A delegada Bárbara Lomba, que foi a primeira nas investigações do assassinato do pastor Anderson do Carmo, durante o depoimento disse que investigou as relações de todos os envolvidos no crime com Flordelis.

Segundo Bárbara Lomba a partir da investigação ficou claro que a deputada não só estava ciente da ação criminosa, mas que também estava envolvida.

Pastora Flordelis confessou ter ciência de plano para assassinar marido


“Até a altura em que nós investigamos, eu posso afirmar que as pessoas envolvidas – assim, de novo, as pessoas em cujos telefones, em cujos depoimentos, é, nós comprovamos que estavam diretamente envolvidas – todas são absolutamente vinculadas à deputada Flordelis. E de outra parte, por isso nós tivemos o cuidado de investigar também como funcionavam as relações ali, naquele grupo, nós conseguimos saber com clareza, isso não tem dúvida, que nada aconteceria dentro daquela casa e como aconteceu sem o aval final da deputada”, afirmou a delegada Bárbara Lomba.

“Até onde investiguei, continuaria considerando a deputada investigada. Com tudo que apuramos: influência que exercia com as pessoas cujo o envolvimento foi comprovado na execução e planejamento do crime. Essas pessoas são diretamente ligadas e influenciadas pela deputada Flordelis”, reforçou.

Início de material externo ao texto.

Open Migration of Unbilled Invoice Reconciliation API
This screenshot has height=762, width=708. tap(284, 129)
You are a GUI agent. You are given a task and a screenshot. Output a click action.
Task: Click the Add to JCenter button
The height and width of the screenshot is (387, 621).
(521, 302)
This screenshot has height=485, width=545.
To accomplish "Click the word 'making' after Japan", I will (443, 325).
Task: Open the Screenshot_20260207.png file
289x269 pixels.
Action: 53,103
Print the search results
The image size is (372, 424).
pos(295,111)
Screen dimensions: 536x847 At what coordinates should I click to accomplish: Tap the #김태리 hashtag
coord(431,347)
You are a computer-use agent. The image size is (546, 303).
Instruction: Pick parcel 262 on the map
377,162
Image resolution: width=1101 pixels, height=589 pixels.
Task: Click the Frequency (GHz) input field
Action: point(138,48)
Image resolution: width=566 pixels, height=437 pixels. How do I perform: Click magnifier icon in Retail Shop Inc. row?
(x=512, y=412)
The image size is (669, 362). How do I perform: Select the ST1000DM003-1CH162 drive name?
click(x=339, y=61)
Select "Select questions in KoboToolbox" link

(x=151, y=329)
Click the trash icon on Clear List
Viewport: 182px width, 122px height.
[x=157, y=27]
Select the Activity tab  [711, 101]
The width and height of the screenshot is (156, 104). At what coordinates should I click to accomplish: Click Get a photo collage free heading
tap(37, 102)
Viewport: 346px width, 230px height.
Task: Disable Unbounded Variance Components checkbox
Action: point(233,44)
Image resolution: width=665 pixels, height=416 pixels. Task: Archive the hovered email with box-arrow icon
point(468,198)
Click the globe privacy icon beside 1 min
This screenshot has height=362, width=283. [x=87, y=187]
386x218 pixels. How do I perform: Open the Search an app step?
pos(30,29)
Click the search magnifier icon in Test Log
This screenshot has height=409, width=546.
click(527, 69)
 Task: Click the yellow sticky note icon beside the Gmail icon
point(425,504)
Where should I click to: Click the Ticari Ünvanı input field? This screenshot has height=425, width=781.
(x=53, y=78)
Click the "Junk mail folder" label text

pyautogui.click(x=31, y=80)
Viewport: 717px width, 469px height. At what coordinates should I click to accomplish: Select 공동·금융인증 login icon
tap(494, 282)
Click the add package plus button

A delegada Bárbara Lomba foi substituída nas investigações pelo delegado Allan Duarte Lacerda em janeiro de 2020.


O Conselho de Ética e Decoro Parlamentar da Câmara dos Deputados ouve nesta terça-feira (13) testemunhas no processo contra a deputada (PSD-RJ).

A deputada Flordelis é acusada pelo Ministério Público de ser a mandante do assassinato do marido, o pastor Anderson do Carmo. O crime aconteceu em junho de 2019, em Niterói (RJ). A parlamentar responde processo por quebra de decoro parlamentar no Conselho.